One of the big issues lately seems to be what role the government will play in the funding of the arts. Recent criticism directed towards the National Endowment for the Arts (NEA) regarding grants given to some neo-controversial artists has brought this issue to the top of every politician’s election agenda.

One stance taken by right-wingers is that artists such as Robert Mapplethorpe, Andres Serrano and Karen Finley, to name a few, are simply “filth artists” and that taxpayers’ money should not be used to subsidize such “obscene” work. Under the 1973 Miller vs. California decision, any work that has “substantial literary, artistic, political or scientific value” is not obscene. Now, granted, there is a lot of bad art, but almost none of it is “wicked” or catering to the “prurient” attitude, or even outside the Supreme Court’s definition of obscenity. The problem is intolerance—we don’t know how to deal with it either.

Jesse Helms, for example, Capitol Hill’s cultural warrior, often tells reporters that in order to get an interview with him, they must show Mapplethorpe’s homoerotic photos with the interview. When television stations refuse to air the photos, Helm’s point is made. “If showing Mapplethorpe’s work on television could cost a broadcaster his license, why should the NEA get a free ride?” But do any of us turn on the television to see an art exhibit?

In a Newsweek poll, 75% of adults said that they should have the right to determine what they see and hear—only 21% said they would like to see laws to prohibit material that may be offensive to some segments of the community. And when asked if federal officials should exercise more control to ensure that the work of art produced does not offend the public, or, if these judgements should be left to independent panels of established art experts in each field 63% said the experts should judge, while 30% desired more official control.

John Frohnmayer, the NEA’s chairman, points out that the agency has distributed 85,000 grants and dealt with more than 1 million images in the visual arts. Fewer than 20 grants have been controversial.

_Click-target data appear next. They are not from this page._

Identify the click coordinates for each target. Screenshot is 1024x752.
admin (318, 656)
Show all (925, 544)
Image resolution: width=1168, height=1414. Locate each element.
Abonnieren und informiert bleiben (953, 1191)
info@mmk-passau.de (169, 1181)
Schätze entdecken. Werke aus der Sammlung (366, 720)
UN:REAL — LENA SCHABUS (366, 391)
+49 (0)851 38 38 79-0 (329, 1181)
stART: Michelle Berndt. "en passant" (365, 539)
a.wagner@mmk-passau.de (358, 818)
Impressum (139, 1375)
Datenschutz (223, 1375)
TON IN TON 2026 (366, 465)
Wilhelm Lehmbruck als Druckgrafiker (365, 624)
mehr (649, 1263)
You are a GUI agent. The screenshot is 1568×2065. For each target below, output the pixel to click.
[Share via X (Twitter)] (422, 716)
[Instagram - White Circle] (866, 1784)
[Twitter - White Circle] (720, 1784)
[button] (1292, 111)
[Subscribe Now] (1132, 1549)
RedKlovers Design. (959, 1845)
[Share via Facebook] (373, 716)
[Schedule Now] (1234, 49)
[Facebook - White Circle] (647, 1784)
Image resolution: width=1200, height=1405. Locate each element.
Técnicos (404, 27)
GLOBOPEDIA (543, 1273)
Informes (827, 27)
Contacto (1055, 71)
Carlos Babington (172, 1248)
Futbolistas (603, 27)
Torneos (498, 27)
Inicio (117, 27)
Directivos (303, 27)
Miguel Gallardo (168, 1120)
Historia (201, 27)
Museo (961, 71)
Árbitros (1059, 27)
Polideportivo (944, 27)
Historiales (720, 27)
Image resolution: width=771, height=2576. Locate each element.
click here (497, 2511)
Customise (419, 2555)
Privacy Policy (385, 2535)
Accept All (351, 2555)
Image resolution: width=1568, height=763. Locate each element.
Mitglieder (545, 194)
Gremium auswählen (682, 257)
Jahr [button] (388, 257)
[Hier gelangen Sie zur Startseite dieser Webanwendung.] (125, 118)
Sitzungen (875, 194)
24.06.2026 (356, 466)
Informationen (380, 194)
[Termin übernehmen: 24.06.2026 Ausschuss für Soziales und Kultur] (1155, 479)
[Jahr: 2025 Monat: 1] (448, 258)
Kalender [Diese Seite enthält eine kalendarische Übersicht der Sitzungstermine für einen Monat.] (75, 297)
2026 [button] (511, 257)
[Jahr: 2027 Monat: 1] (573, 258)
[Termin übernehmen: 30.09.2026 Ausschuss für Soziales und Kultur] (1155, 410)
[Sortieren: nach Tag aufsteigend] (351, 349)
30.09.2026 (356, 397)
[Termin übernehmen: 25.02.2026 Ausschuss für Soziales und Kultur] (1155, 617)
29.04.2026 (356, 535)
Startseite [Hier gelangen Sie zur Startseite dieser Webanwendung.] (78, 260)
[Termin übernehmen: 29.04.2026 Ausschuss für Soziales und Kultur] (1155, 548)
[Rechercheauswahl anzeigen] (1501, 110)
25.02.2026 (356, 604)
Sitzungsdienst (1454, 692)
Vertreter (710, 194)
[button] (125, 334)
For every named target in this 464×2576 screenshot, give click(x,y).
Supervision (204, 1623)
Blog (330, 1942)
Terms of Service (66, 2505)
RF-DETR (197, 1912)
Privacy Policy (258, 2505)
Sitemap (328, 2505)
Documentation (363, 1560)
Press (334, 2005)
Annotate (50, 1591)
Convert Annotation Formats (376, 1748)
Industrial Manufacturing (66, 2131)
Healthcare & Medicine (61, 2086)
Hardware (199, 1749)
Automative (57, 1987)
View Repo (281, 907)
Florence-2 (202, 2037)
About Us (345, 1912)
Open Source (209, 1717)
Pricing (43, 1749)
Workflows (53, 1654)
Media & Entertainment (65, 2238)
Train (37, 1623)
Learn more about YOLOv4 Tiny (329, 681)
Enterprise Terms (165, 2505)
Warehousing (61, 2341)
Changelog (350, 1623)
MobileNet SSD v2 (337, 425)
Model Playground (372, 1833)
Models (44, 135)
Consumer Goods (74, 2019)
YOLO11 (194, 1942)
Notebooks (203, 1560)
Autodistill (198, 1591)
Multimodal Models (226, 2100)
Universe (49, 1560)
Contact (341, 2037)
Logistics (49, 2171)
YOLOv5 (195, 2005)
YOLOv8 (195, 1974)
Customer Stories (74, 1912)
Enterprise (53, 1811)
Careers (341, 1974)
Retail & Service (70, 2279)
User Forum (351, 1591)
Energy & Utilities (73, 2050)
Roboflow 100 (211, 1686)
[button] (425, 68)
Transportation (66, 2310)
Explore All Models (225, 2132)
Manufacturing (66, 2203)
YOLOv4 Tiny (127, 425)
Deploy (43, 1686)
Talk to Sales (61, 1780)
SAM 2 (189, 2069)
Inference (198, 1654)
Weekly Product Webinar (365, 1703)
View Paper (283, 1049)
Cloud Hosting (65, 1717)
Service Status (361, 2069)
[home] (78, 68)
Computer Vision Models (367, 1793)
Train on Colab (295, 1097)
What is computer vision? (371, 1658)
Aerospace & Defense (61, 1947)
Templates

“Controversial” does not mean “inappropriate” or “out-of-bounds” of federal funding. I’m pointing out that art, like everything else, can and is being used as a political mule for the re-elections.

But it doesn’t stop here folks!

Reverend Donald Wildmon, and his American Family Association (you know, those people who couldn’t deal with someone else interpreting Jesus in The Last Temptation of Christ) along with others like the Traditional Values Coalition of California and Phyllis Schafly’s Eagle Forum, are out to do everything, from dismembering the NEA, restricting the content of television, censoring movies and books.

Jesse Helms, Donald Wildmon, and all the other right-wing purists think they are going to rebuild the fabric of American life. Yeah…right. What is really happening is that the place of art in our society is becoming situational. If it’s not an election year and certain politicians haven’t fucked anything else up, art is fine. But if they look and are losing votes, why not take a heroic stance on “obscenity,” churn a few votes, and come out smelling like a rose.

Members of the NEA are not there to “police” art, nor will they remain. Some grantees of the NEA are already refusing grants from the agency because it is being turned into a conservative bitch-board used for political head-banging and a way to get around court decisions.

By current definition, the works of most artists such as Serrano, Mapplethorpe and Finley are not obscene. But a handful of people still find it disgusting. So, what are we to do? Draft yet another definition of “obscenity” and use that while right-wing politicians turn the NEA into a “one-way-or no way” institution?